What is needed: Where the listing below has a line with "This screenshot has width=1865, height=1445.", write out exactly that line and every line after it, stopping after the line with "Task: Click the Repository".

The records:
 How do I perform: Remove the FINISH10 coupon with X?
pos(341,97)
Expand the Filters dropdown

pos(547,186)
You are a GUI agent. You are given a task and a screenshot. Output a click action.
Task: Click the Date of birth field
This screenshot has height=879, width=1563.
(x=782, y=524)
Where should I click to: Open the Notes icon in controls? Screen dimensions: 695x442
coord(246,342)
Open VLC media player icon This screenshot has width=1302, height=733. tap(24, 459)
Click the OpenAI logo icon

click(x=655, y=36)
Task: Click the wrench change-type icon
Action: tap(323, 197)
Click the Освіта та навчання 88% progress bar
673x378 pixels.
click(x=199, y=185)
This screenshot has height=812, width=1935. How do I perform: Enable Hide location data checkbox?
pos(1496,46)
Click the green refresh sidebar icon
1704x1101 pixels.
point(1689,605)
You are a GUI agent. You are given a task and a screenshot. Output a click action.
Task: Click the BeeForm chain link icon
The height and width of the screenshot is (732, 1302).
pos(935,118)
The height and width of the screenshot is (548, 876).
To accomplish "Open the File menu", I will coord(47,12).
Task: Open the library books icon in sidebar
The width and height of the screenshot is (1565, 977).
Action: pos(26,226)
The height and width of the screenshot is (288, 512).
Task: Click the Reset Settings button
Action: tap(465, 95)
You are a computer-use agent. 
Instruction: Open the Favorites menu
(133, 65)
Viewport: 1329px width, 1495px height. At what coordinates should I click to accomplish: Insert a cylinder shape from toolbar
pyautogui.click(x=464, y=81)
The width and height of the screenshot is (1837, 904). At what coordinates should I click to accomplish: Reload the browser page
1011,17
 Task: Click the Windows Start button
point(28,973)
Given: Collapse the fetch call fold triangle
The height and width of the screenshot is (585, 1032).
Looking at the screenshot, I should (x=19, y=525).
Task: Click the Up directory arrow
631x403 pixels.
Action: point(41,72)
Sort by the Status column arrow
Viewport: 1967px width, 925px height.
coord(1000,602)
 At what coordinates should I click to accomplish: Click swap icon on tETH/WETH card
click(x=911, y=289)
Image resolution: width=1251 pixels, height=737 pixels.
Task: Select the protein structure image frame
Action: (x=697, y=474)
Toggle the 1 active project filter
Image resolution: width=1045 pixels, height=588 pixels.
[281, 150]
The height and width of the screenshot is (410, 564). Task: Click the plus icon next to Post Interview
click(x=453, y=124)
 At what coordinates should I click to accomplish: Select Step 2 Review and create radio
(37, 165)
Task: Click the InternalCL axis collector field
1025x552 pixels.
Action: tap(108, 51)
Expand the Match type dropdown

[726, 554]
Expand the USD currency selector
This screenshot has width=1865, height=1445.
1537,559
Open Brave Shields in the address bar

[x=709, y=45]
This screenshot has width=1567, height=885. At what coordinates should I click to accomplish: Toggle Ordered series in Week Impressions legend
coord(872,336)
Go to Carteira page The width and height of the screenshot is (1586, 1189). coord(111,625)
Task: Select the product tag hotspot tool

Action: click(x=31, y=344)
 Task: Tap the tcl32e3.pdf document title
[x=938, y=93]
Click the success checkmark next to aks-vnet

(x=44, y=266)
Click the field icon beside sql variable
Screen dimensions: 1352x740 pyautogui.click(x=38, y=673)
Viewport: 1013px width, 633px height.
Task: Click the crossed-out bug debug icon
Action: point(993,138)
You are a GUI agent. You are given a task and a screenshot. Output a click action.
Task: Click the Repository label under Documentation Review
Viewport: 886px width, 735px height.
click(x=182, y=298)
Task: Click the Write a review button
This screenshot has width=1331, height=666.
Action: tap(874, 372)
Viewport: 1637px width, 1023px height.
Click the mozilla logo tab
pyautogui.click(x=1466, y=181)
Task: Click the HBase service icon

Solution to the problem:
This screenshot has width=1865, height=1445.
1537,559
Open Brave Shields in the address bar

[x=709, y=45]
This screenshot has width=1567, height=885. At what coordinates should I click to accomplish: Toggle Ordered series in Week Impressions legend
coord(872,336)
Go to Carteira page The width and height of the screenshot is (1586, 1189). coord(111,625)
Task: Select the product tag hotspot tool

Action: click(x=31, y=344)
 Task: Tap the tcl32e3.pdf document title
[x=938, y=93]
Click the success checkmark next to aks-vnet

(x=44, y=266)
Click the field icon beside sql variable
Screen dimensions: 1352x740 pyautogui.click(x=38, y=673)
Viewport: 1013px width, 633px height.
Task: Click the crossed-out bug debug icon
Action: point(993,138)
You are a GUI agent. You are given a task and a screenshot. Output a click action.
Task: Click the Repository label under Documentation Review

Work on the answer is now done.